My open server of Haskell QUIC on Linux sometimes got segfaults. I saw two types of segfaults. One is a simple segfault by accessing a wrong address:
mighty: segmentation fault
The other is relating to free()
:
*** Error in `mighty': corrupted double-linked list: 0x00007fcdf0008f90 ***
I guessed that a buffer overrun occurred against a buffer allocated by malloc()
and this segfault happened when the buffer is freed.
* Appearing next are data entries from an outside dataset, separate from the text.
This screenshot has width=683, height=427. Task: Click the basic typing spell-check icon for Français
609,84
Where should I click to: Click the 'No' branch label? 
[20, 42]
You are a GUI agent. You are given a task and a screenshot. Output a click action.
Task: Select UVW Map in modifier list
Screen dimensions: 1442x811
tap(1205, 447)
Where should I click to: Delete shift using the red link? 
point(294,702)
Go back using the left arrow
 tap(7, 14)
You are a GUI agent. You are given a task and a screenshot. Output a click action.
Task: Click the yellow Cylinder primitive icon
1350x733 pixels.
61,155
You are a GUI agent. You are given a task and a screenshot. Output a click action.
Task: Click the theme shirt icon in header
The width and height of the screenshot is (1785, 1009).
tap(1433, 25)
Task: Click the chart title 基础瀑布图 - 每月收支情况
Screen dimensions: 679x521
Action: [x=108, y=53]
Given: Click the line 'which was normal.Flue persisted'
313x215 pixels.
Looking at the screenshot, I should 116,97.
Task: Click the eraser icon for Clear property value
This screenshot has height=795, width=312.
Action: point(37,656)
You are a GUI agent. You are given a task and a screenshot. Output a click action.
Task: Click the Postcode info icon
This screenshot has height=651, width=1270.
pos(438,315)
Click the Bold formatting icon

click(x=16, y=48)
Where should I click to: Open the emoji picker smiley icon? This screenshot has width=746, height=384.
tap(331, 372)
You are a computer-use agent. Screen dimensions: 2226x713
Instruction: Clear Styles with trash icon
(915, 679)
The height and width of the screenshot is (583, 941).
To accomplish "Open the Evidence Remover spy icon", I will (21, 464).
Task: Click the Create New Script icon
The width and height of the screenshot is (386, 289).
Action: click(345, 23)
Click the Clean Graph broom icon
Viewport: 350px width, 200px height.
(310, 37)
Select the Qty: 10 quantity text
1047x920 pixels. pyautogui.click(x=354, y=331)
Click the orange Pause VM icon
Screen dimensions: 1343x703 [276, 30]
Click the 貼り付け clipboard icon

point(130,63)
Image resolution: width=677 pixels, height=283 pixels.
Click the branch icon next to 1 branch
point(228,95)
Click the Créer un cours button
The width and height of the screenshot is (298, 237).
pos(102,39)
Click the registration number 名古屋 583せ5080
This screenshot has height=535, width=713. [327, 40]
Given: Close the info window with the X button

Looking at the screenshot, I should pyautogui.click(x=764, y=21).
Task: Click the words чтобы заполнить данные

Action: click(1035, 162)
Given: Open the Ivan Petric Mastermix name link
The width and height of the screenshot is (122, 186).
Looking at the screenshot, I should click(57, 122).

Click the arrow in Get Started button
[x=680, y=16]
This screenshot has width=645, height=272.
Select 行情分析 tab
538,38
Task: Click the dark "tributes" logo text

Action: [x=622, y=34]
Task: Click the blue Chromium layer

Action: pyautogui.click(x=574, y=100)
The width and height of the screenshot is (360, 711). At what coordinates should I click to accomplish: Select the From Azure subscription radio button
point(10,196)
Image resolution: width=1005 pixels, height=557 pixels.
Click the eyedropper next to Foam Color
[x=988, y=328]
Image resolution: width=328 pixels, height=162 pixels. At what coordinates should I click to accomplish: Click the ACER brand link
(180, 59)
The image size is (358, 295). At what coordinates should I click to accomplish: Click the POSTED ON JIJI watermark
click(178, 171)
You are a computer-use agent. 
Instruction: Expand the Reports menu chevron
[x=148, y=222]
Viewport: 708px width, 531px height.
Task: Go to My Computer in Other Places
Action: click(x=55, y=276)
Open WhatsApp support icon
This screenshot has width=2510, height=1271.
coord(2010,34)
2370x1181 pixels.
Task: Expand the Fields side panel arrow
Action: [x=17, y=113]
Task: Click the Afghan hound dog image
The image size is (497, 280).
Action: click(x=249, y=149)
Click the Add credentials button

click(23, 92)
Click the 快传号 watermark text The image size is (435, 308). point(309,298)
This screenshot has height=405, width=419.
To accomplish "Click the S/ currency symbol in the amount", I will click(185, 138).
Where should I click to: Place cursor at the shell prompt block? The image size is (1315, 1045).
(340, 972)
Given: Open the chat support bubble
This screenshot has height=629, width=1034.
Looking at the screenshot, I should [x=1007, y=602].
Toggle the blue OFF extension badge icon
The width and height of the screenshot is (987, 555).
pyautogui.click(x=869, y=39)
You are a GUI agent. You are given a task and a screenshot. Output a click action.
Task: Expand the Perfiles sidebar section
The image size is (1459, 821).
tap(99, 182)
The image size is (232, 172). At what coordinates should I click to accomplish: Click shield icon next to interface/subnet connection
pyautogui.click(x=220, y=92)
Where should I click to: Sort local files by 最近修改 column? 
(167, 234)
Many Haskellers would be surprised at this kind of segfaults because it is hard to cause segfaults in normal Haskell programming. However, if you manipulate pointers or use unsafe
functions, segfaults are usual like other programming language.
For the first type of segfault, you can use Foreign.Storable.peek
:
% ghci > import Foreign.Ptr > import Foreign.Storable > :type peek peek :: Storable a => Ptr a -> IO a
Let's try to access so-called NULL
:
> peek nullPtr :: IO Int sh: segmentation fault ghci
Buffer overruns can be caused by Foreign.Storable.poke
. Its type is as follows:
> :type poke poke :: Storable a => Ptr a -> a -> IO ()
I checked all peek
s and poke
s in my code but I could not figure out the reasons of segfaults. So, I needed to take another approach.
The -g
option of GHC
Like other compilers, GHC provides the -g
option to add debug information to a complied program. We can run the program in gdb
and get a back trace if a segfault happens. To compile all dependent libraries with the -g
option, I modified my Cabal wrapper, called cab, to provide a command line option (whose name is also -g
) to implement this feature. I also used the sandbox feature of Cabal-v1:
% cd mighty % cab init # creating a sandbox % cab add ~/work/quic # adding non-Hackage deps ... % cab install -d -f tls -f quic -g % cab conf -f tls -f quic -g % cab build
Then run the complied program in gdb
:
% sudo gdb --args mighty conf route (gdb) handle SIGPIPE nostop noprint pass Signal Stop Print Pass to program Description SIGPIPE No No Yes Broken pipe (gdb) handle SIGUSR1 nostop noprint pass Signal Stop Print Pass to program Description SIGUSR1 No No Yes User defined signal 1 (gdb) run
As you can see, I needed to modify behavior of two signal handlers to ignore them:
- SIGPIPE: This is common in network programming. You can find an example case in "Implementing graceful-close in Haskell network library"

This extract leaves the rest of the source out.